__Document excerpt__:
The shift played out in painful ways across America’s varied landscape of natural hazard. When flooding in Northeast Iowa in May 2004 devastated more than 200 homes and businesses, there was not enough money for postdisaster mitigation, even as large checks were being cut to fight shadowy enemies in unlikely places. Don Greene, an emergency manager in Alabama, received $250,000 for chemical warfare suits but was denied funds for an emergency operations center that would streamline communications during tornados. “I really don’t think Osama Bin Laden wants to attack Shelby County,” he said.

The sidelining of natural hazards was easiest to see where they were ostensibly the focus. Take, for example, the report by 35 experts from intelligence, industry, the military, and academia who convened on Sept. 16, 2003, to study, as they put it, “How Terrorists Might Exploit a Hurricane.” They concluded that although hurricanes represented imperfect terrorist instruments, lone actors or small splinter groups could use them to scrutinize security responses, target evacuation routes and shelters, wage cyberattacks, or as “a diversion or a way to capitalize on the concentration of Federal resources of the country while an attack is staged.” In the aftermath, they might foment “public panic” by disseminating alarming rumors. If Washington were struck, religious extremists might use it “as a signal to attack” or claim that it was “a sign of God condemning the United States.”

__Stated problem__: Continue the passage on post-2001 neglect of natural hazards, starting right after its final sentence.

__Dataset extract__:
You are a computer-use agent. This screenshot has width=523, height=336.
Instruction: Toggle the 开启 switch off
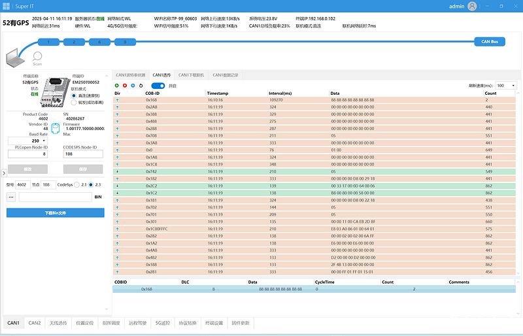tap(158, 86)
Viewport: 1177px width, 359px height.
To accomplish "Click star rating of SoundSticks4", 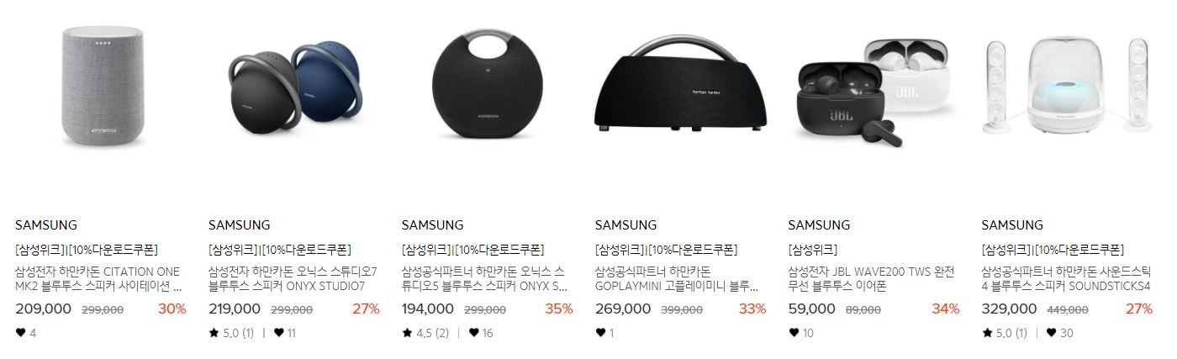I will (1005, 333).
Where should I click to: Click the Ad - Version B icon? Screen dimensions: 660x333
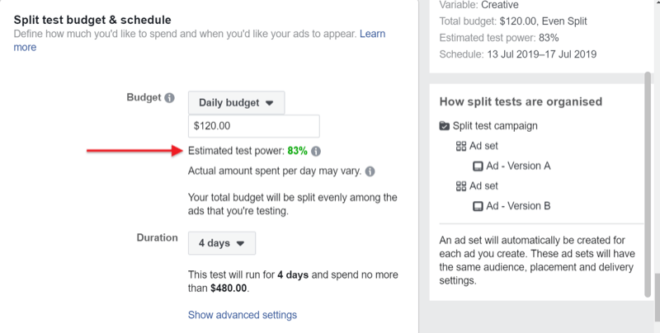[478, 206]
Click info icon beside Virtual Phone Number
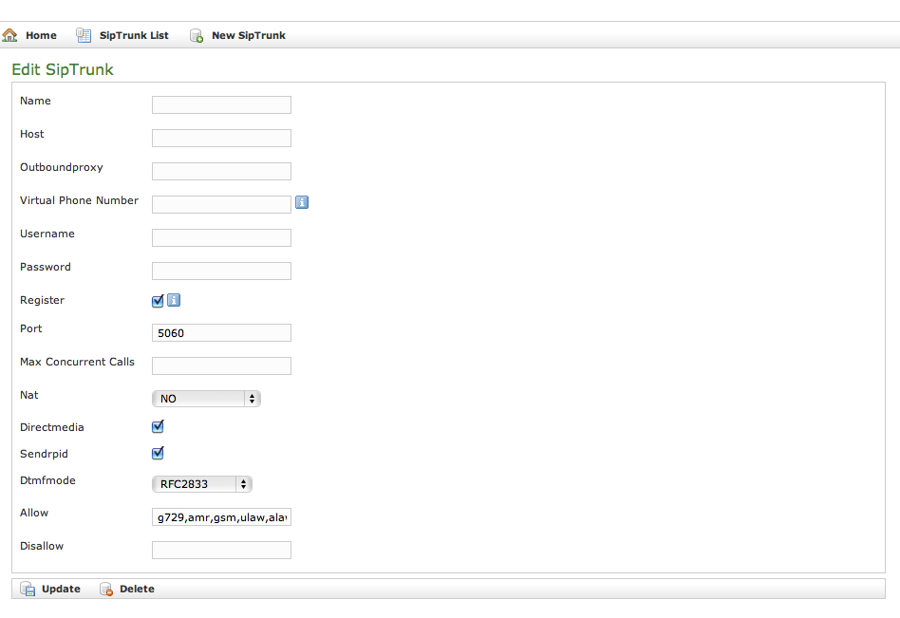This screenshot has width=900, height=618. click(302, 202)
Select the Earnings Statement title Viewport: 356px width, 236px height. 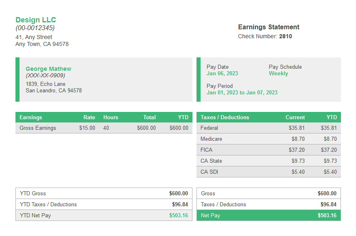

__Response to this exercise__:
Emergency managers pushed back. Speaking before a House committee in April 2005, David Liebersbach, NEMA’s president, warned that “changing the focus of preparedness to weigh so heavily on terrorism could severely hamper the ability of state and local government capabilities to respond to a wide range of events with a higher likelihood of occurrence, such as natural disasters.” On July 27, 2005, he wrote Sens. Susan Collins and Joseph Lieberman, heads of the Senate subcommittee overseeing Homeland Security, that FEMA’s “long-standing mission of preparedness for all types of disasters” had been “forgotten.” Three weeks later—two weeks before Katrina—he and a NEMA delegation told DHS Secretary Michael Chertoff and his top deputies in Washington that “they were weakening emergency management with potentially disastrous consequences.”

One improbable guardian of the all-hazards principle was Michael Brown. Brown’s appointment as FEMA’s director was pure gravy-train: He was a college friend of Joseph Allbaugh, and his previous job as commissioner of the International Arabian Horse Association was easy shorthand for incompetence and nepotism. Brown was inexperienced at managing disasters; inflexible when confronted with political realities he didn’t like; and inclined to happy-talk, overpromise, and exercise an undue faith in the power of positive thinking, especially in front of cameras. But he was also an avid student and defender of the all-hazards principle that DHS was undermining, with a strong sense that FEMA’s mandate should remain broad.

Brown told higher-ups, albeit in muted tones, of his worries about the toll FEMA’s securitizing host was taking on the agency’s budget, staff, and mission….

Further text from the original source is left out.